Mari Boine, previously known as Mari Boine Persen, (born 8 November 1956) is a Norwegian Sami musician known for having added jazz and rock to the yoiks of her native people. Gula Gula (first released by Iđut, 1989, later re-released by Real World) was her breakthrough release, and she continued to record popular albums throughout the 1990s.
Boine was born and raised in Gámehisnjárga, a village on the river Anarjohka in Karasjok municipality in Finnmark, in the far north of Norway.
Her parents were Sami (Lapps). They made a living from salmon fishing and farming. She grew up steeped in the region's natural environment, but also amidst the strict Laestadian Christian movement with discrimination against her people: for example, singing in the traditional Sami joik style was considered 'the devil's work'. The local school that she attended reflected a very different world from her family's. All the teaching was in Norwegian.

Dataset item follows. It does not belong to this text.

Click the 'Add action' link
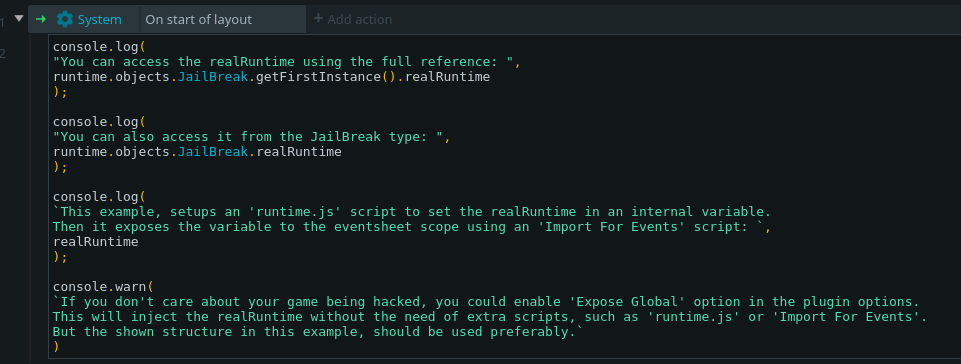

As she grew up she started to rebel against being an inferior Lappish woman in Norwegian society. For instance, the booklet accompanying the CD 'Leahkastin' (Unfolding) is illustrated with photographs with racist captions like 'Lapps report for anthropological measurement', 'Typical female Lapp', 'A well-nourished Lapp'; and it ends with a photo of Boine herself as a girl, captioned 'Mari, one of the rugged Lapp-girl types' and attributed '(Photo: Unidentified priest)'.
She was asked to perform at the 1994 Winter Olympics in Lillehammer, but refused because she perceived the invitation as an attempt to bring a token minority to the ceremonies.
In 2003 Boine was awarded the Nordic Council Music Prize. She was appointed knight, first class in the Royal Norwegian Order of St. Olav for her artistic diversity on September 18, 2009.
Her songs are strongly rooted in her experience of being in a despised minority. For example, the song 'Oppskrift for Herrefolk' ('Recipe for a Master Race') on her breakthrough CD 'Gula Gula', sung in Norwegian unlike the rest of the songs which are in Sami, speaks directly of 'discrimination and hate', and ironically recommends ways of oppressing a minority: 'Use bible and booze and bayonet'; 'Use articles of law against ancient rights'.
Her other songs are more positive, often singing of the beauty and wildness of Sapmi (Lapland). The title track of 'Gula Gula' asks the listener to remember 'that the earth is our mother'.
She sings in a traditional folk style, using the yodelling 'yoik' voice, with a range of accompanying instruments and percussion. For example, on 'Gula Gula' the instruments used are drum, guitar, electric bass clarinet, dozo n'koni, ganga, claypot, darboka, tambourine, seed rattles, cymbal, clarinet, piano, frame drum, saz, drone drum, hammered dulcimer, bosoki, overtone flute, bells, bass, quena, charango and antara.